While some of the critical comments were motivated by economic concerns regarding wealth distribution, others were explicitly or implicitly xenophobic and racist. The idea of relaxing border control instigated collective nationalist paranoia targeted at certain imagined figures of foreigners, whose inclusion, some claimed, would threaten both the survival and development of the national body. Many commentators deployed a strong sense of victimhood by calling forth a “we” distinguished from a “they” that threaten “our” values and wellbeing. One anti-immigrant argument that gained traction among Weibo users concerned the “sacrifice” made by Han-Chinese parents and their aborted babies due to China’s family planning policy. Many commentators composed or reposted comments that condemn the bill’s “betrayal” of the Chinese people on the grounds that Han-Chinese have been subjected to stringent reproductive restrictions “for the past four decades.” Admitting immigrants would mean betraying the “400 million unborn babies who sacrificed their lives for family planning” and the Han-Chinese couples who up to now still face exorbitant fines and risk unemployment if they bear an extra child.

The comparison between immigrants’ “gain” at the expense of the purported “harm” to Han-Chinese couples and their aborted babies highlighted the extent to which the racial-national body is conceived as a reproductive community in the image of the endogamous family. The immigrant was viewed as taking advantage of the “absence” left by the collective national progeny that did not make it to childbirth. Admitting the immigrant thus became an offense against the “legitimate” couples who withheld or were denied the right to bear more children. The comparison of immigrants with the unborn babies “sacrificed” for state policy was made possible by nationalizing the historical trauma suffered by some families, transforming the trauma into a necessary evil for the sake of the national body as a whole. The figure of the immigrant, construed as biologically unrelated to the national-reproductive community, was excluded from claiming a legitimate position within the imagined national body predicated on reproductive futurity.

To further preempt the incorporation of non-Chinese immigrants into this national-reproductive community, anti-Black racial-nationalist discourse made use of the immigrant-as-rapist stereotype. These commentators selectively cited reports of crimes committed by African men in China (sometimes linking them to the racist myth of crime-prone African Americans translated from U.S. sources), and exposed private photos of Chinese-African couples as visual evidence to prove how Black men seduce and violate Chinese women. In these cases, non-Chinese men were regarded as sexual predators and threats to Chinese women, and competitors for sexual and reproductive resources (e.g. women’s bodies and fertility) with Chinese men. Similar episodes can be traced to the nationalist panics of the 1980s centered on the friction between African and Chinese students on Chinese university campuses in which anti-African protestors proclaimed the need to “protect Chinese women.”7

Biological racism thus became the baseline for excluding “male foreigners” while subjugating women. Favoring the trope of “invasion,” racism based on biologism suggested the threat to a community that comes from the outside. These external threats always exhibited the desire to invade and attack, as well as the desire to seize and compete for the  Chinese race’s space for survival and development. The metaphor of “invasion” on the one hand feminized the idea of “the nation” as a woman’s body. Geopolitical threat, hence, was seen as a violation of Chinese women. On the other hand, the relations between non-Chinese men and Chinese women were seen as a violation of the reproductive endogamy of the Chinese race. As non-Chinese men were collectively imagined as a threat to Chinese women, Chinese men thus claimed the right to possess Chinese women in the name of protecting them. Problems of gender that emerged in intercultural families were “externalized” as the problem of “the invasion of foreign races.” Unlike the zero-sum game that defined the population calculus of immigrants vs. unborn babies, these racial imaginaries were articulated through the gender divide and sexual policing that reflect and defend the structures of hetero-patriarchal racial-nationalism.

* Given information
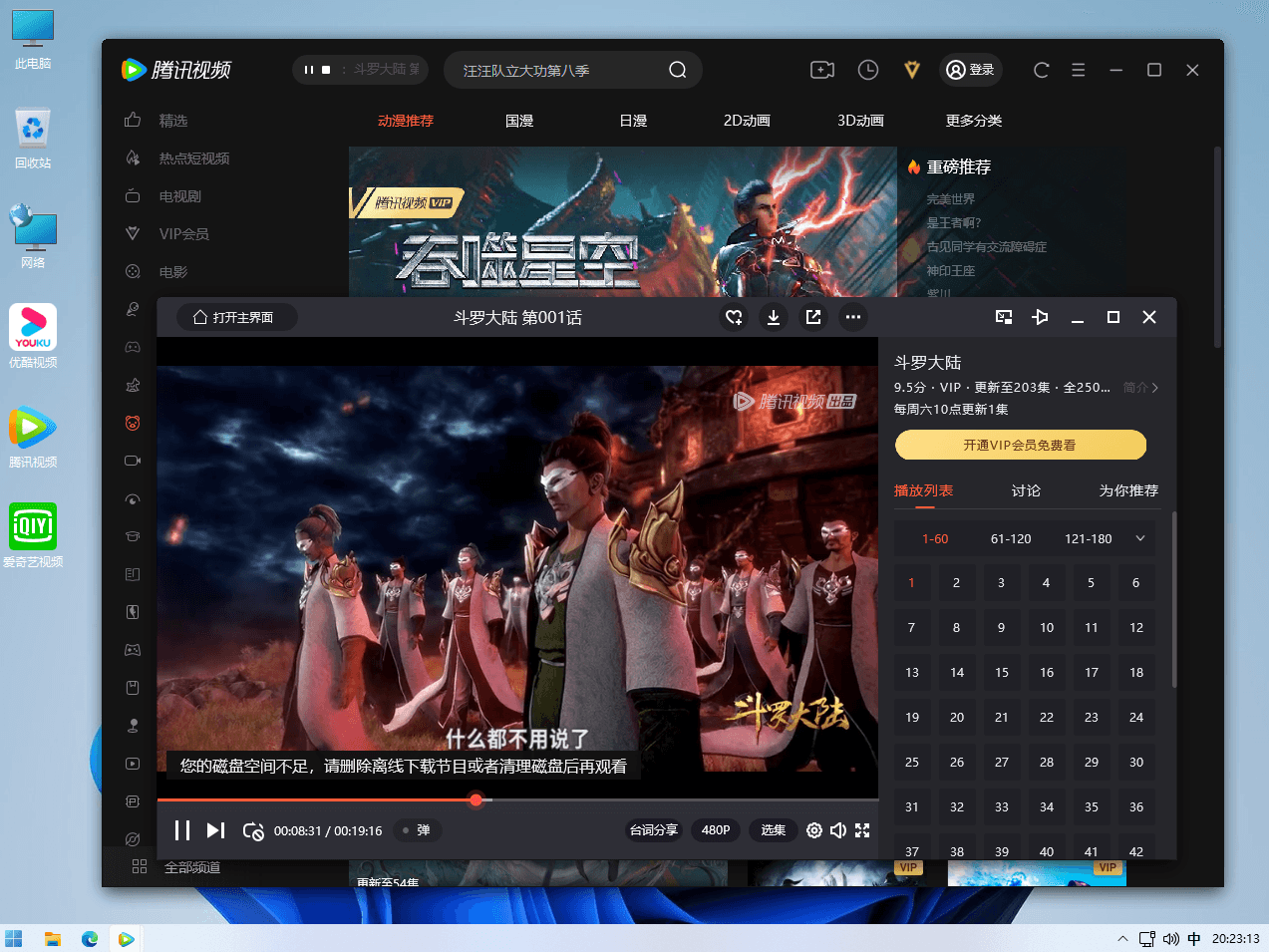Mute the video volume
The width and height of the screenshot is (1269, 952).
tap(838, 830)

* Problems and tasks
A. Check each statement against the passage on anti-immigrant commentary, answering yes or no and quoting the words of the passage that settle it. (i) All of the critical comments were motivated by economic concerns. (ii) Commentators exposed private photos of Chinese-African couples. (iii) Han-Chinese couples no longer face fines for bearing an extra child.
B. Summarize the passage on anti-immigrant commentary in three sentences.
C. Carry the passage on anti-immigrant commentary forward, starting after its final sentence.

* Responses for each task
A.
(i) No: "While some of the critical comments were motivated by economic concerns regarding wealth distribution, others were explicitly or implicitly xenophobic and racist."
(ii) Yes: "exposed private photos of Chinese-African couples as visual evidence"
(iii) No: "the Han-Chinese couples who up to now still face exorbitant fines and risk unemployment if they bear an extra child."

B. Some Weibo commentators opposed admitting immigrants by invoking the "sacrifice" of Han-Chinese parents and the babies aborted under China's family planning policy, and they cast the immigrant as taking advantage of the "absence" left by that lost progeny. Anti-Black discourse used the immigrant-as-rapist stereotype, selectively citing crimes by African men and exposing photos of Chinese-African couples to portray non-Chinese men as sexual predators and threats to Chinese women. Built on the trope of "invasion," this biological racism excluded "male foreigners" while subjugating women, and it reflected and defended the structures of hetero-patriarchal racial-nationalism.

C.
Similarly, nationalist heteropatriarchy also manifested itself in the notion of “Chinese men” possessing “non-Chinese women.” Quite a few Chinese proponents of anti-Black discourses only opposed letting non-Chinese men “seize” Chinese women. However, they did not oppose, and at times even welcomed, the idea of Chinese men possessing non-Chinese women. The ultra-nationalist blog Yanhuang zhijia (the Home of Yan-Huang, referring to the two mythic ancestors of the Han people) was a staunch opponent of the proposed revision to China’s permanent residency laws, claiming that “if the one-child policy is a war of extermination, granting permanent residency to foreigners signals its triumph.” But in their own proposed revisions, they were in favor of discrimination based on the principle of “One Encouragement, Three Prohibitions,” which included the following provisions: “Non-Chinese women who marry Chinese (men) should be granted residency; the more children they bear, the shorter their wait time; residency should be denied to non-Chinese men who marry Chinese women as well as their children.” Nationalism and racism’s construction of gender thus produced its own perfect mirror image: protecting the “benefits of the nation” lay in allowing Chinese men to “enjoy” the sexuality and reproductive resources of both Chinese and non-Chinese women. In contrast, the very same logic justified the expulsion of non-Chinese men who would “seize” Chinese women and produce mixed-race children.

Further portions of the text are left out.